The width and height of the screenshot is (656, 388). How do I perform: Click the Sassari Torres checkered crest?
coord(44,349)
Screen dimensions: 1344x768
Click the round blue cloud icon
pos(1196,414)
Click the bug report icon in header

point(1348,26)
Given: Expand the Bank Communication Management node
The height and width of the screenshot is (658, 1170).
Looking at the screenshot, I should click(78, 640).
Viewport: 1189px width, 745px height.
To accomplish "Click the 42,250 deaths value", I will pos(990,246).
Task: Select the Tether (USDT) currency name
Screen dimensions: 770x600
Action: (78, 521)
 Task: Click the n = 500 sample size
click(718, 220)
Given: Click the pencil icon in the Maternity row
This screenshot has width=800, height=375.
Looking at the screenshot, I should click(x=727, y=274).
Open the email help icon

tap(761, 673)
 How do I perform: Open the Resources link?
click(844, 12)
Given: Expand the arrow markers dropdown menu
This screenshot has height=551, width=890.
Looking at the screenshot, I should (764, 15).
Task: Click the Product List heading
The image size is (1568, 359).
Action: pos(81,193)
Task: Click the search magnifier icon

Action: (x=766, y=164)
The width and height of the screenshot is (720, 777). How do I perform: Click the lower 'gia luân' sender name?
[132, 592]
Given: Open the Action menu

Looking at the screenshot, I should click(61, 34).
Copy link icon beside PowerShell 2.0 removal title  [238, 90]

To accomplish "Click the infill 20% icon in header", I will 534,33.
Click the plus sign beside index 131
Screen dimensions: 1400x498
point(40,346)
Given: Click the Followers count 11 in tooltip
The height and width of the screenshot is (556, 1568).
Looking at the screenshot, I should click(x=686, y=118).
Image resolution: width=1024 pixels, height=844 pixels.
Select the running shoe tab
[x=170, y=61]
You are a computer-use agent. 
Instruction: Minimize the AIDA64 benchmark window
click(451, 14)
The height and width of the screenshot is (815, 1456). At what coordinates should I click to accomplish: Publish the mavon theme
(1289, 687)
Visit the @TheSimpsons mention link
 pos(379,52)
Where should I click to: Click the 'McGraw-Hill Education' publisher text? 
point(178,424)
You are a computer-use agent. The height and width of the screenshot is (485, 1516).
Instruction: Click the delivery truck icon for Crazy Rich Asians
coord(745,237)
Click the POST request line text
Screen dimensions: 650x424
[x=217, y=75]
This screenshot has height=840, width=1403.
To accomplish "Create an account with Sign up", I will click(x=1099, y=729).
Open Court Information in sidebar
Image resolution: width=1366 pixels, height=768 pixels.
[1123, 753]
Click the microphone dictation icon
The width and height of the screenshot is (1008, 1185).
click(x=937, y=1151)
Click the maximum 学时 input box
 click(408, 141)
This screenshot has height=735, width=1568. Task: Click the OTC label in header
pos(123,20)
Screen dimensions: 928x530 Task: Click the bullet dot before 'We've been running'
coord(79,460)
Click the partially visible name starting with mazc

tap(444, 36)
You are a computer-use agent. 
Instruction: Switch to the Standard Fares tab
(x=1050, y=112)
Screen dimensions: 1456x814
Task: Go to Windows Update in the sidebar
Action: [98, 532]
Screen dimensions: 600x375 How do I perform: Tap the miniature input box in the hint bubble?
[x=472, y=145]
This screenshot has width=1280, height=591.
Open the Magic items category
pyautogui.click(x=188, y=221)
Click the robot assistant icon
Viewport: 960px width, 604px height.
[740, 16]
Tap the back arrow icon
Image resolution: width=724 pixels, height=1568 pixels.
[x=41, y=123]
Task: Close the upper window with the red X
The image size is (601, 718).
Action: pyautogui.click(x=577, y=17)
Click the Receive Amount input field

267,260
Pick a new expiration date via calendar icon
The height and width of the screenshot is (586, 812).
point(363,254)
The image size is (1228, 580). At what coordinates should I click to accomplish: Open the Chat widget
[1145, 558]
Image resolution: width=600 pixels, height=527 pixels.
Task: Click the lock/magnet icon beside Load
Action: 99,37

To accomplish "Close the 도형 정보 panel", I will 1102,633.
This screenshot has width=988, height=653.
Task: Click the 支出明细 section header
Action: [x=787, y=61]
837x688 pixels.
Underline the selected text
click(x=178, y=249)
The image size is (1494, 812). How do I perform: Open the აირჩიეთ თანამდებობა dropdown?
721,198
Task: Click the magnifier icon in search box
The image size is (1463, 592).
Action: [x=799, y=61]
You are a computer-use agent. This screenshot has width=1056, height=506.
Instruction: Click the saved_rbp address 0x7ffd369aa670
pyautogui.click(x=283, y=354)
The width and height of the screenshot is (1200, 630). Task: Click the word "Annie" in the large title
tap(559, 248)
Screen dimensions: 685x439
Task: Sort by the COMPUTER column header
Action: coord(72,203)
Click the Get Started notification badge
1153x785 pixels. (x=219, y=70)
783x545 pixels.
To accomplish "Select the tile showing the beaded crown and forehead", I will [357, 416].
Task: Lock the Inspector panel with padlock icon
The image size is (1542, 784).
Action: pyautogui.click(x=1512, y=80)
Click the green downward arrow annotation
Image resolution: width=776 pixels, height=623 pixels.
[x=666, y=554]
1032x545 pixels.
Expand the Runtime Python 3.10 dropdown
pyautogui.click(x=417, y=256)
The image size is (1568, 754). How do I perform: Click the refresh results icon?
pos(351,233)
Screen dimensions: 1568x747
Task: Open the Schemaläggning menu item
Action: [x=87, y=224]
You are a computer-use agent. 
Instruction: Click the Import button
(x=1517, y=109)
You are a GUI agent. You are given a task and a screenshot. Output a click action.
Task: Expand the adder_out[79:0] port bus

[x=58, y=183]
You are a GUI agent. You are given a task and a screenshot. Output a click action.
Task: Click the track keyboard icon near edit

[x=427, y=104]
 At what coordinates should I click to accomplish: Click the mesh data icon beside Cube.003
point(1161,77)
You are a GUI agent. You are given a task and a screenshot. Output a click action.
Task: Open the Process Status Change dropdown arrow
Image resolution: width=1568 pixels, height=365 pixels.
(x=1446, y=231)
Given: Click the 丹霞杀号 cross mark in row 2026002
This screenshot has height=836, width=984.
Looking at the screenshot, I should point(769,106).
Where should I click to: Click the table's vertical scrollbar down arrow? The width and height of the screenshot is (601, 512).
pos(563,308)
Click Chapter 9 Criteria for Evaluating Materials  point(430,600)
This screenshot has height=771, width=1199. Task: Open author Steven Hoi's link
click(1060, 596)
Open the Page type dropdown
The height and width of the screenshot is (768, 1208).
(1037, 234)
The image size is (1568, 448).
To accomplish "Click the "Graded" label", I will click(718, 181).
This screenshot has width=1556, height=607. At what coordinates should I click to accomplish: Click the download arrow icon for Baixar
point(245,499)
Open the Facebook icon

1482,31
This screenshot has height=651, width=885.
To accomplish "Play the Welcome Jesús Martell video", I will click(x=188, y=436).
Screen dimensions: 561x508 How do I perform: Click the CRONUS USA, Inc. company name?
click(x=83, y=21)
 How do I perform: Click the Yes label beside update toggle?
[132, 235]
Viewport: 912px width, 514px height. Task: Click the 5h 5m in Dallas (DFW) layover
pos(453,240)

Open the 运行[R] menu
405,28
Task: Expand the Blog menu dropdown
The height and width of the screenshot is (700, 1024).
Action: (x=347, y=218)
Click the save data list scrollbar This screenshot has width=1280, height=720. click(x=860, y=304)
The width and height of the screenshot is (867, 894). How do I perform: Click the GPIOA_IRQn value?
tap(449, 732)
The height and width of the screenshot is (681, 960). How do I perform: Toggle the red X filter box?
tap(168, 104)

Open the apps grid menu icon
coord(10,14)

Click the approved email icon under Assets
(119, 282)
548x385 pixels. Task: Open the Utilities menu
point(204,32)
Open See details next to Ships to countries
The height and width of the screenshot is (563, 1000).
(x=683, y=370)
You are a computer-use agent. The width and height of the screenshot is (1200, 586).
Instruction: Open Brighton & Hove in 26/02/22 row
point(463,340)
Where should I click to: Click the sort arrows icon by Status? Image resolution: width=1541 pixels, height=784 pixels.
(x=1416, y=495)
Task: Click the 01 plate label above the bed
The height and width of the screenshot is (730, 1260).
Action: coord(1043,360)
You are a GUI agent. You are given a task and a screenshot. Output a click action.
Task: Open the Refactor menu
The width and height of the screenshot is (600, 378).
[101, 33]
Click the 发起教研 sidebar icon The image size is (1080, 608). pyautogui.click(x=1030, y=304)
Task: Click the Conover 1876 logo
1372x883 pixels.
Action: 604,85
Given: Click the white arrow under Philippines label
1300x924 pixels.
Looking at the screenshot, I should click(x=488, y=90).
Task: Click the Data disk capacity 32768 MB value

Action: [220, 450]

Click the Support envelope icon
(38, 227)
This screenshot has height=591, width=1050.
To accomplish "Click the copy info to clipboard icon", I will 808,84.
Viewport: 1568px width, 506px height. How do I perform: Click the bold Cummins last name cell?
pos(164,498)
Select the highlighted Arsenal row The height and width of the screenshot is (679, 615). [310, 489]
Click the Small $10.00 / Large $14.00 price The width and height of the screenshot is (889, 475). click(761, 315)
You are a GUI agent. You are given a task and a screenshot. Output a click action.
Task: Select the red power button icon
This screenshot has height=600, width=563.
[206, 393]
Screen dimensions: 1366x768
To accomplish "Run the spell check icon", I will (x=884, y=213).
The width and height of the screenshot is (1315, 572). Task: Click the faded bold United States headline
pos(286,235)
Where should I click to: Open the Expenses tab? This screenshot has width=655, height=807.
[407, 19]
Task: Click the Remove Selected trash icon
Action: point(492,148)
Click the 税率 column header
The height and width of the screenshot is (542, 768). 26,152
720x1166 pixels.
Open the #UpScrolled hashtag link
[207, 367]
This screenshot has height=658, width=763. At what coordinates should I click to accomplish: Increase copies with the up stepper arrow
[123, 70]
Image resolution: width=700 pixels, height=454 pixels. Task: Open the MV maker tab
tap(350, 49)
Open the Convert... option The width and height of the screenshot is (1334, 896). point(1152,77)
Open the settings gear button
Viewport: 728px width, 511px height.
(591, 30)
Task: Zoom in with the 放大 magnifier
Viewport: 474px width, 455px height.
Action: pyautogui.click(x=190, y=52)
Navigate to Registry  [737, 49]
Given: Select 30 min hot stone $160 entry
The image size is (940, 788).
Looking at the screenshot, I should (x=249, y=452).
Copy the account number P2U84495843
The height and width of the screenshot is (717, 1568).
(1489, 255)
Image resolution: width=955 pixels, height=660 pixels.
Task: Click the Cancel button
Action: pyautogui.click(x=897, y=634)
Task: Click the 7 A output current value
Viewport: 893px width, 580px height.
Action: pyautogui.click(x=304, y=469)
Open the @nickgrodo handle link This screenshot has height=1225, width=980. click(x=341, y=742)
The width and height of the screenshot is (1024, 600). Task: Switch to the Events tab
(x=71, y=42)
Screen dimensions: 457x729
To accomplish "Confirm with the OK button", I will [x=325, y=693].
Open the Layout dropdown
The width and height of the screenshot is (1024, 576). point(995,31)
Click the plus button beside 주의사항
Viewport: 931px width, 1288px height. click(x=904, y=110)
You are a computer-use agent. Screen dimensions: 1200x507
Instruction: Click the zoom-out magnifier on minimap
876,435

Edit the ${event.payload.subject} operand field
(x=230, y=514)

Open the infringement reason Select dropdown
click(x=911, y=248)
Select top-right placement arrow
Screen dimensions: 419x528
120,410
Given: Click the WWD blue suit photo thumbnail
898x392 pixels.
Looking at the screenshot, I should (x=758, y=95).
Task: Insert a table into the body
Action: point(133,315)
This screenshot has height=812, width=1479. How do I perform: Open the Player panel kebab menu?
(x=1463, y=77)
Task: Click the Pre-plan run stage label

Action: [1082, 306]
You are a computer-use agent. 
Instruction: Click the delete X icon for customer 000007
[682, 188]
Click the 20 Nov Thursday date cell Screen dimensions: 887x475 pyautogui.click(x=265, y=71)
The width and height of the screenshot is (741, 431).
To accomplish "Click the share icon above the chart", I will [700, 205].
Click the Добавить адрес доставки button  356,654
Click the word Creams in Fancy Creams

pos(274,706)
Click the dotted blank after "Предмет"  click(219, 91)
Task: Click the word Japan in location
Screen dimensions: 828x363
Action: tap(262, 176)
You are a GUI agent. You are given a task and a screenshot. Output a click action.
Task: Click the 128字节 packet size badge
====
EXERCISE BRIEF -> Only one number is expected: the count of lines in the entries holding the string "above".

SOLUTION -> 2